Pertence, também, ao MP a responsabilidade de instaurar inquérito civil e ação cível pública, “para a proteção do patrimônio público e social, do meio ambiente e de outros interesses difusos e coletivos” (CF, art. 129, III).

A ninguém é dado ignorar o relevante papel desempenhado pelo Ministério Público da União e dos Estados, na defesa dos direitos constitucionais. Ao compararmos o tratamento que lhe foi dado pela anterior Constituição de 1967 (Emenda 1/69), verificaremos a evolução trazida pela atual Lei Maior, que o deslocou do âmbito do Poder Executivo para a esfera do Poder Judiciário, no capítulo que trata “Das Funções Essenciais da Justiça”, ao lado da AGU, e da Advocacia e Defensoria Pública.

Algo, porém, me causa estranheza no procedimento de representantes do Ministério Público do Trabalho. Alguns – certamente poucos - violam os limites da legalidade, ao tentarem coagir empresas acusadas de se encontrarem em situação irregular, assinatura de TACs, exigindo, ainda, desembolso de elevadas quantias a título não se sabe do que, na ausência de esclarecimento.

Por destacadas que sejam as funções que desempenha, o MP não está acima da lei. Investiga, acusa, mas não sentencia, prerrogativa reservada aos órgãos do Poder Judiciário, os quais, por sua vez, não podem recusar o contraditório e assegurar amplo direito de defesa, com os meios e recursos a ela inerentes (CF, art. 5ºLIV e LV).

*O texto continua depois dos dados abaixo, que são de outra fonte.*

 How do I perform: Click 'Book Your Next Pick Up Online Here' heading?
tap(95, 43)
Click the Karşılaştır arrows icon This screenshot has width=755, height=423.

Conheço caso (que não me parece isolado) de Procurador do Trabalho do interior do Estado, que intimou certa empresa a comparecer à sede regional do órgão, e lhe exigiu imediata assinatura do TAC. Não bastasse, cobrou 2 milhões de reais, sob ameaça de ajuizamento de Ação Civil Pública, com pedido de indenização por danos morais coletivos.

É claro que não foi obedecido. De um lado porque a empresa não dispunha da elevada quantia, salvo se deixasse de pagar salários, fornecedores, luz, água, impostos. De outra parte porque não teria como dar saída ao dinheiro pelas vias legais. Finalmente, não iria correr o risco de vir a ser acusada de corrupção ativa.

Admitido o fato de que o Ministério Público não sentencia, tampouco impõe sanções monetárias, resta indagar qual o destino previsto para dinheiro recolhido diretamente ao Procurador. Seria para obras de melhoria, e aquisição de bens, como computadores e veículos? Ainda que assim fosse, não se deve ignorar que serviços públicos são mantidos com recursos do erário, recolhidos pelos contribuintes conforme regras constitucionais e legais.

Imagine-se situação contrária à descrita no caso citado: hipotético dirigente de empresa é intimado a comparecer diante de representante do MP, para se explicar acerca de suposta irregularidade. Ao se apresentar propõe que o problema seja resolvido mediante acordo, reforçado com o desembolso de 2 milhões de reais. Qual a reação do Procurador? Aceitaria? Negociaria? Daria voz de prisão ao corruptor?

Estou convencido de que não estamos diante de conduta generalizada, mas de caso isolado. De toda maneira, é importante que a alta administração do Ministério Público, e o Conselho Superior tomem ciência, apurem, e se manifestem.

Afinal, em meio à tremenda onda de corrupção que se abate sobre o País, todo o cuidado ainda é pouco.

 

*Almir Pazzianotto Pinto é advogado. Foi ministro do Trabalho e presidente do TST.